Ada said, "If this is a rude question, please forgive me. But how do you afford to buy a car and travel for a year? Heidi said not everyone in America is rich as most Germans believe."
I said, "I studied at a military college and then a state university. After that I worked as a mechanical engineer and saved as much as I could for almost three years. I was able to keep my expenses low, especially sharing an apartment with other guys. When I go back, I'll have to get another job and start saving again. I actually grew up in a poor family. I made it to the middle class by getting a university education."
I was tempted to say that one of my grandfathers had his own import/export management business in New York City and that my German grandfather had been an aeronautical engineer in New Jersey. My lazy and deranged father had drunk more beer than he sold, which was one of the reasons my family had sunk into the mud. But I was here to learn about Europeans, not talk about my sordid childhood.
Ada said, "I think my family is in the German middle class. My father has worked at Bosch for many years, and it's a big company. Now I work there, too. But I take my vacations while you are here."
"Have you ever lived away from home?"
"No, but I would like to get an apartment with a girl friend some day. My girl friend in Hannover has an apartment. We can visit her after we pick up your car. If that's okay."
"It's okay with me. I'll let you be my tour guide."
"I thought we visit her next week before we drive south to Heidelberg and Rothenberg. I also reserved a place for us on a bus tour to Paris for the first week in October. I hope you can stay until then."
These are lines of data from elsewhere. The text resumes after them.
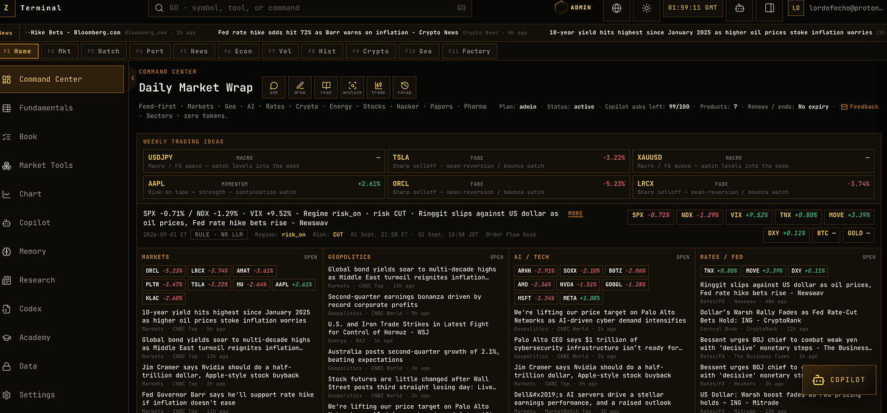Click the recap history icon
This screenshot has height=413, width=887.
pyautogui.click(x=405, y=87)
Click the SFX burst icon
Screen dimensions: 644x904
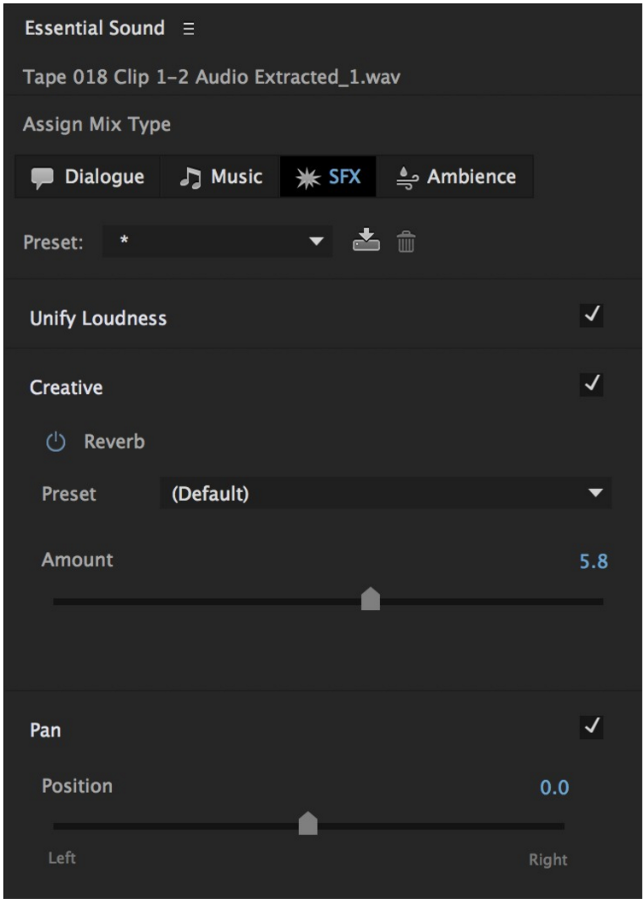[303, 177]
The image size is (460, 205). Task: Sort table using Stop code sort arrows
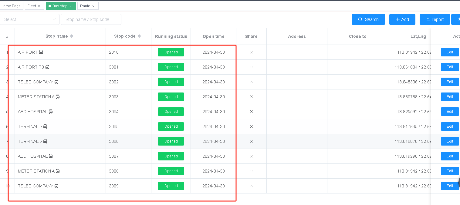coord(139,36)
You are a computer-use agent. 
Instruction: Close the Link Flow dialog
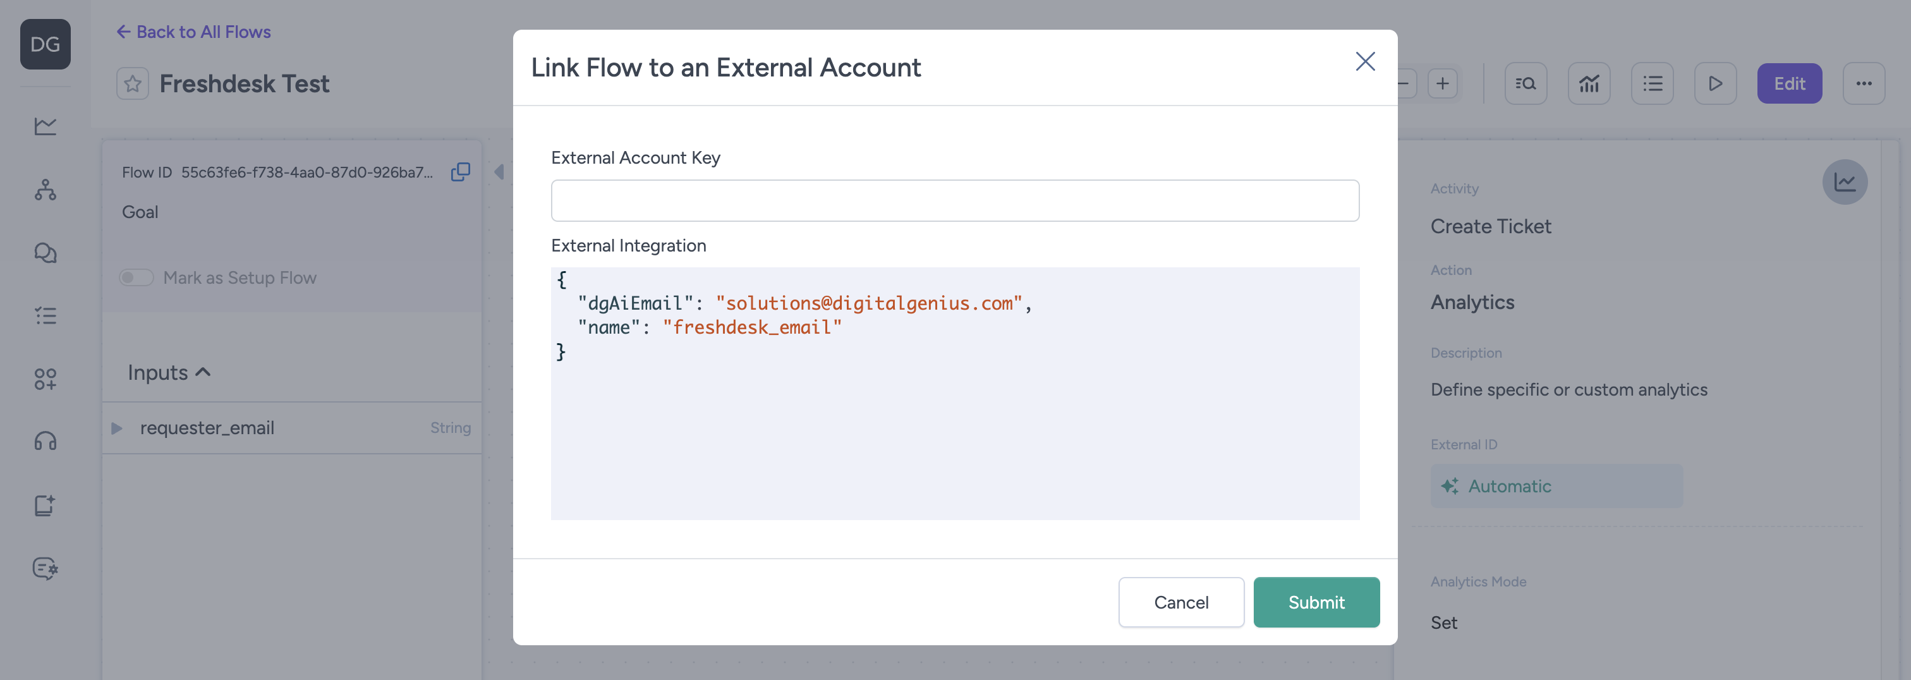(1365, 62)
I was thinking Ada and I had never discussed how long I would stay. And I had some reservations about a German bus tour. But there was something to learn in any new situation. I said, "The trip to Paris sounds great, but I'll have to leave when we return."
"Where will you go when you leave Bundenhof?"
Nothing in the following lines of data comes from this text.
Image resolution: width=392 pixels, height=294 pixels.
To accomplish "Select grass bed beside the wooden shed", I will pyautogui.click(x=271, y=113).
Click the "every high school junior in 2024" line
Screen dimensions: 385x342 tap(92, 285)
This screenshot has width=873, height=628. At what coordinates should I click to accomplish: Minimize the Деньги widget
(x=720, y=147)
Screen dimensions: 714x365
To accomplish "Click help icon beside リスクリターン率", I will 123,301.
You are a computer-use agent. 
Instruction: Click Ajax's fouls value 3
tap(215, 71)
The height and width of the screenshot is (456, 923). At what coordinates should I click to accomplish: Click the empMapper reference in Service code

"I'm driving to Berlin first, then Oslo, and then Frankfurt. I have a cousin in Oslo, and my sister's pen pal lives in Frankfurt."
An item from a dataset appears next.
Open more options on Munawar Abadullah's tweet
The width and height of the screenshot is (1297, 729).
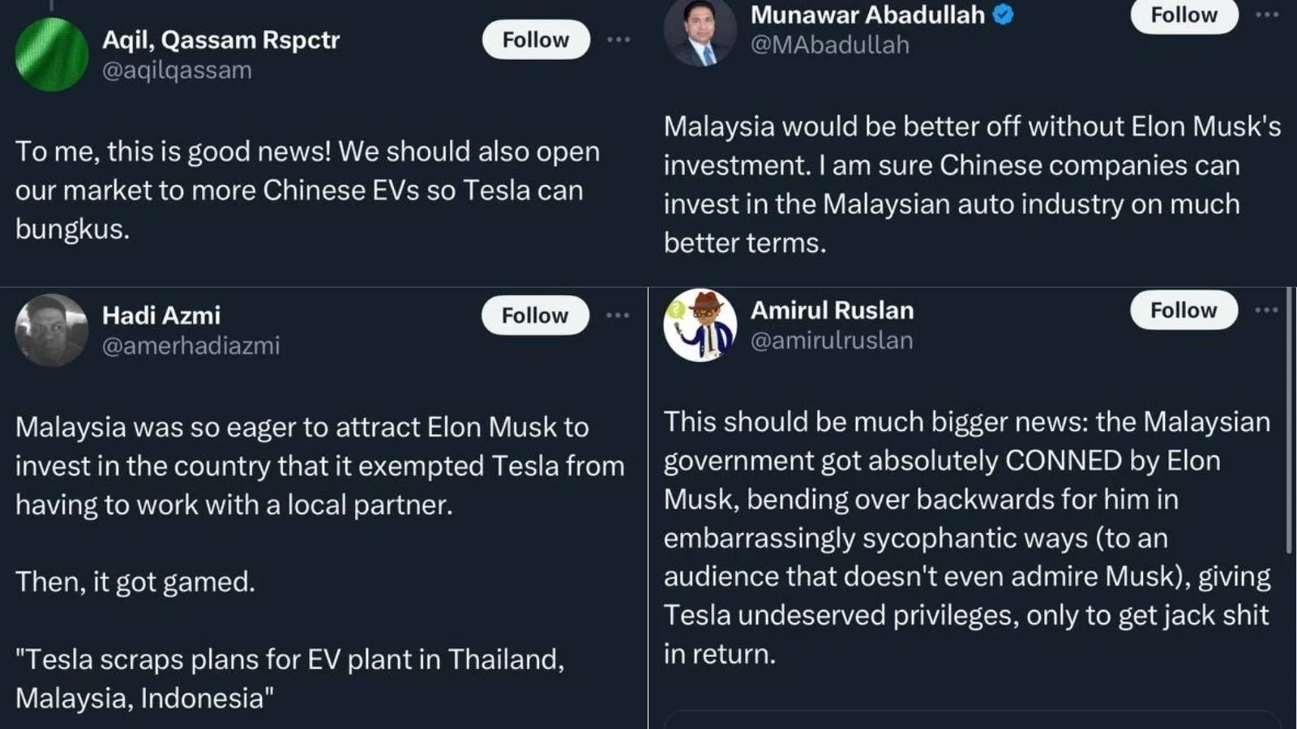coord(1266,15)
"I'm glad you will see Paris first. It's best to see the most romantic city in the world before the others. Then you can compare every other city to Paris."
"Have you been to Paris?"
"No, but I always dreamed of going."
"Do you speak French?"
"A little bit."
"How do you say french-fried potatoes?"
I laughed and said, "At least we won't starve there."
Ada formed a mischievous grin. She said, "I know the French for wine too. It's vin. And in Paris, wine is more important than the pom freets."
Tuesday was the anniversary and a ton of food. The aunt arrived dressed in a green satin dress and matching top. Everyone dressed up for the occasion, so I put on a white shirt and tie and brown sport jacket. There were anniversary cards and flowers and bottles of booze. And group photographs in front of sliding glass doors and their big TV set. By the end of the day, my stomach felt as if strange German microbes had inhabited my intestines for a raucous Oktoberfest dance party. I'd thought eating my grandmother's wiener schnitzel and saurbraten and saurkraut and apfelkuchen had prepared me for all this. But there was no preparation for seductive dishes that were going to screw you up later.
I ate infinitesimal portions on Wednesday and walked the garden trails with Ada. I hoped exercise would drive out the German microbes. When we returned, Ada's mother and aunt were huddled at the kitchen table. They glanced suspiciously at me as I passed, and I was sure I heard the German word for bomb. Either that, or it was Heidi's power of suggestion working on a mind that had been screwed up by the malcontent stomach. Now I felt as if I was in a house that was blaming me for their terror during the war, as if I were an infant bombardier on a B-29. It was not that I lacked sympathy for innocent people getting bombs dropped on them. I just didn't like feeling that I was symbolic of that sad time in their lives.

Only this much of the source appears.